Electronic structure and absorption spectrum of biexciton obtained by using exciton basis

TL;DR

This paper develops a novel approach to solving the biexciton Schrödinger equation using an exciton basis and composite boson formalism, and applies it to calculate optical absorption spectra in quantum wells.

Contribution

It introduces a new method for analyzing biexcitons via exciton basis and composite boson formalism, providing insights into their energy states and optical properties.

Findings

Biexciton ground-state energy aligns with variational results.

Identified optical absorption features related to biexciton states.

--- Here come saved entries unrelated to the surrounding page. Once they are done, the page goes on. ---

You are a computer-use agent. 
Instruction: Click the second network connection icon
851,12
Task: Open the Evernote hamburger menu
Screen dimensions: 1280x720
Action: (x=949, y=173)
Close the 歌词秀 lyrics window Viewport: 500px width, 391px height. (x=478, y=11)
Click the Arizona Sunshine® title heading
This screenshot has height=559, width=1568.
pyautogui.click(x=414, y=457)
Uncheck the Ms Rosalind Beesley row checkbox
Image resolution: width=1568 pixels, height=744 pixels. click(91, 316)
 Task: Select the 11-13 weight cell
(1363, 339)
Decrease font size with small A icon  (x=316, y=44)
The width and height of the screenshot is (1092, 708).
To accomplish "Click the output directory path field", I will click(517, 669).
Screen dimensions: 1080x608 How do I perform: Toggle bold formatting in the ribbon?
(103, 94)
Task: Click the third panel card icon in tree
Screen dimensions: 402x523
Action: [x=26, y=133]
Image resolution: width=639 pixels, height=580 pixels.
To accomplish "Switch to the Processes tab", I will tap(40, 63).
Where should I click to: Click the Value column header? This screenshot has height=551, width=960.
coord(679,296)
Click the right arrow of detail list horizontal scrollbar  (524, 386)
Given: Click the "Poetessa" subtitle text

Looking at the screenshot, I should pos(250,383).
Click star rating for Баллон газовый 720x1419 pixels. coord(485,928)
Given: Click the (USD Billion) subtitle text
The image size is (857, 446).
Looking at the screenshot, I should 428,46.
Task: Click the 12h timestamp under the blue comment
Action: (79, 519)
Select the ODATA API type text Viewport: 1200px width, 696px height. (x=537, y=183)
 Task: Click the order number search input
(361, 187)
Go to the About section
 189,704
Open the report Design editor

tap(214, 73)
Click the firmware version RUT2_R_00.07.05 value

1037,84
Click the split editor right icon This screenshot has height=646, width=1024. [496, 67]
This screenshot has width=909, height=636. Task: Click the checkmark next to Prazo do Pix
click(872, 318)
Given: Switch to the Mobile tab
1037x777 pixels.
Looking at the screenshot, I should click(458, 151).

Calculated absorption spectra showing characteristic peaks and tails.

Abstract

We approach the biexciton Schr\"{o}dinger equation not through the free-carrier basis as usually done, but through the free-exciton basis, exciton-exciton interactions being treated according to the recently developed composite boson many-body formalism which allows an exact handling of carrier exchange between excitons, as induced by the Pauli exclusion principle. We numerically solve the resulting biexciton Schr\"{o}dinger equation with the exciton levels restricted to the ground state and we derive the biexciton ground state as well as the bound and unbound excited states as a function of hole-to-electron mass ratio. The biexciton ground-state energy we find, agrees reasonably well with variational results. Next, we use the obtained biexciton wave functions to calculate optical absorption in the presence of a dilute exciton gas in quantum well. We find a small asymmetric peak with a characteristic low-energy tail, identified with the biexciton ground state, and a set of large peaks associated with biexciton unbound states, i.e., exciton-exciton scattering states.